The Man Who Wasn’t There

So yesterday I went with Day and Nicole to see ‘The Man Who Wasn’t There’, the latest opus from Les Frères Coen. As usual, it was beautifully shot, as Roger Deakins helmed the camera. If you don’t know, it is a sort of homage to film noir, and most of the film is in black and white (I suspect digitally-created black and white, rather than black and white film, for them to have gotten such nice hues all the time – somewhat like the sepia of ‘O Brother Where art Thou?’).

I thoroughly enjoyed the film, although I found it a little empty – lacking some sort of meaning/message/heart/what-have-you. Of course, if one reads American Film Noir as North America’s response to post-war Eurpoean existentialism, this makes some sense. Like much of Film Noir, it embraces the common man’s response to the seemingly random meanderings that life takes you on. It also includes some great dialogue that I’m tempted to think has been lifted directly from old films.
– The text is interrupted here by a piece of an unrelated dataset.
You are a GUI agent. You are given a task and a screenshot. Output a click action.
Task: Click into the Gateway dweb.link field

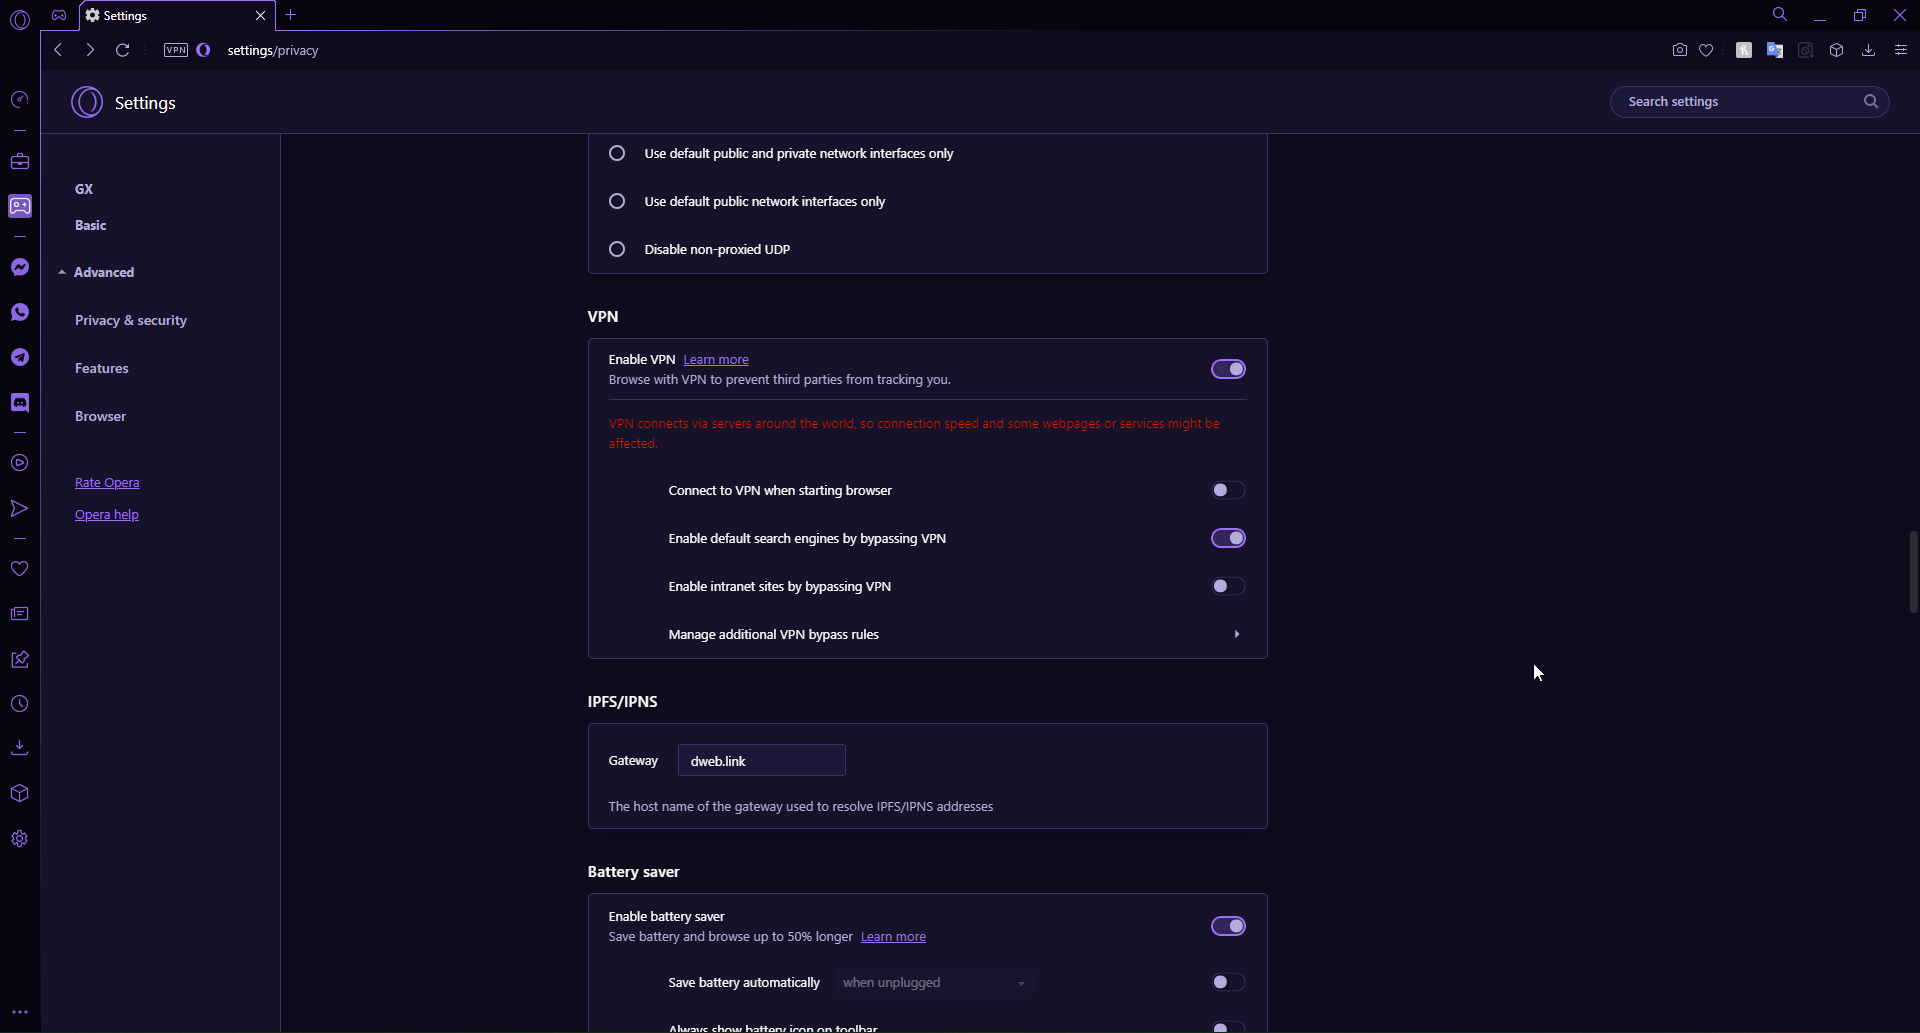click(762, 760)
Sitting behind us, however, were some people who talked all the way through the movie. This over-enthusiastic idiot repeatedly made comments such as ‘excellent!’, ‘wonderful!’ and other gushing tributes to the film. Most humorous, was during a preview of Blackhawk Down, we heard ‘which war was that?’. (If you don’t know anything about the story behind Blackhawk Down, have a look at Philidephia Online’s excellent repository of information at Blackhawk Down : An American War Story. It’s an intriguing look at the event surrounding the ‘even’t in Mogadishu back in 1993.